How to complete this task =
Output only the lines that run from the line holding "Switch to Page Layout view in status bar" to the end of the entries, both ends included, and skip the pictures.

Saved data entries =

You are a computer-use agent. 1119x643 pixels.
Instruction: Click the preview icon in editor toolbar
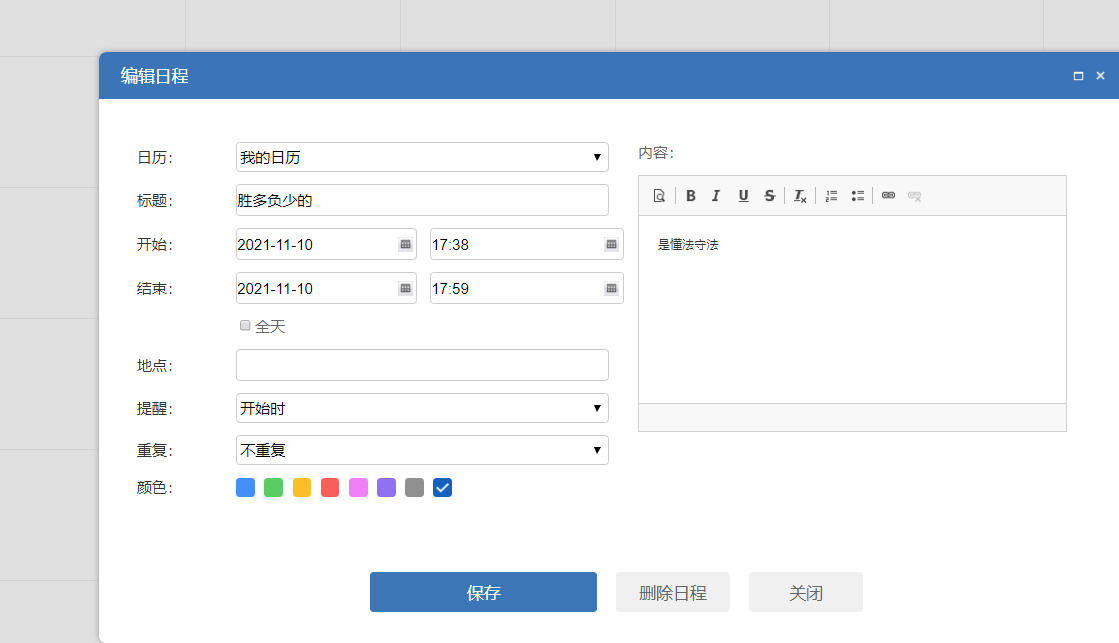pos(659,196)
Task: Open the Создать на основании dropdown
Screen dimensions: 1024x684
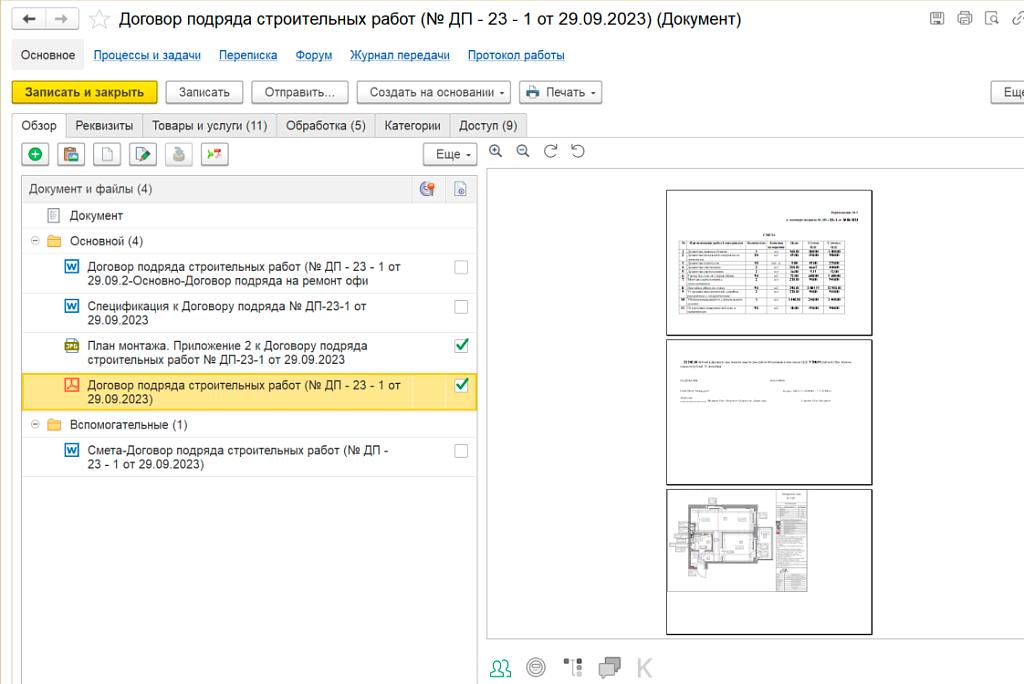Action: [x=433, y=92]
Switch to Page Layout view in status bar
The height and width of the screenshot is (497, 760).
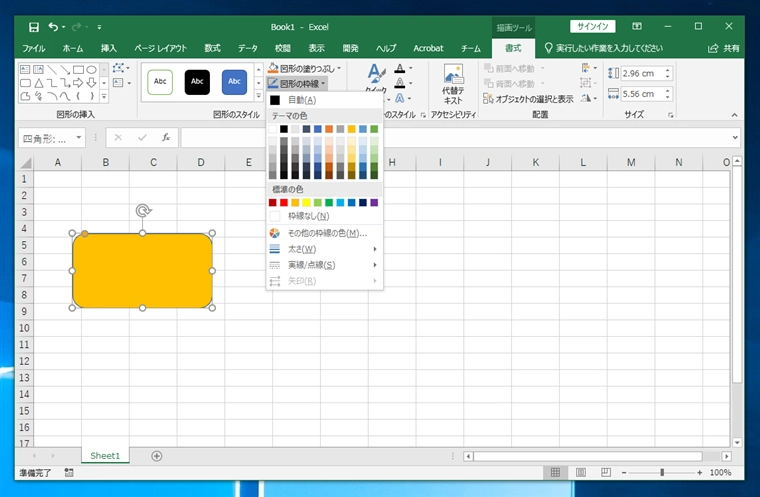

Completed exercise =
Switch to Page Layout view in status bar
The height and width of the screenshot is (497, 760).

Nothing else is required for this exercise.